Tuesday, January 10, 2012

Ghost

First of all, there is about to be a lot more self-disclosure here. I'm not exactly comfortable with it, but hopefully I can maintain some level of anonymity. I have been wanting to share this for a while so I'm just going to do it.

This is a charcoal "projective" technique I did in an art therapy class a few years ago. Our directions were to draw a scribble with our eyes closed and then complete the drawing...whatever it is and come up with a story about the image. We were then asked to title our drawings and hang them up around the room. Then the class was given the opportunity to discuss them and process them (if we wanted to). Projective techniques are supposed to tap into our unconscious selves. Those who wanted to share, did. Those who didn't want to, didn't-including me. Then everyone was asked if they have any they wanted to know more about-they all pointed to mine. I refused to share. Others' in the class were unrecognizable scribbles still. Others were turned into hearts and such. One woman's was titled "Woman of life and love" and resembled a woman sitting and hugging herself.

This is what came out of me. I am not an artist. I can't draw to save my life, at least not normally. I was shocked by this. I am actually a bit proud of it. My story was that this little girl was/is me as a ghost-sitting and staring at my own grave. I know that's terribly morbid, but in my story I was also born dead... so strange. But this is literally what popped in my head. I had to go with it and be honest. That's why I didn't want to share.

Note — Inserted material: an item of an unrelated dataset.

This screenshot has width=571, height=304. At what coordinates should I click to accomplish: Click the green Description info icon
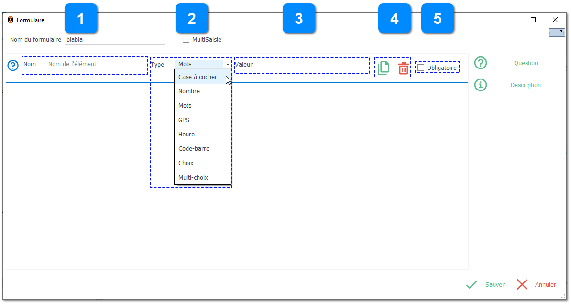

One of the diagnostic criteria for PTSD is a sense of a foreshortened future...meaning you don't believe you will live a long and fulfilling life. I had always believed I would never live past 18. All of my friends would punch me, but I truly did not see myself living into adulthood. I did this drawing in class just a few short months before my little triggering incident that sent me spiraling into my past and history of all sorts of abuse. But it was definitely a warning sign of what was to come.

I guess our subconscious really is much stronger than we think...and sometimes it will literally shout out to us in order to finally be heard.

Well...now that I am capable of receiving the messages, I'm finally listening.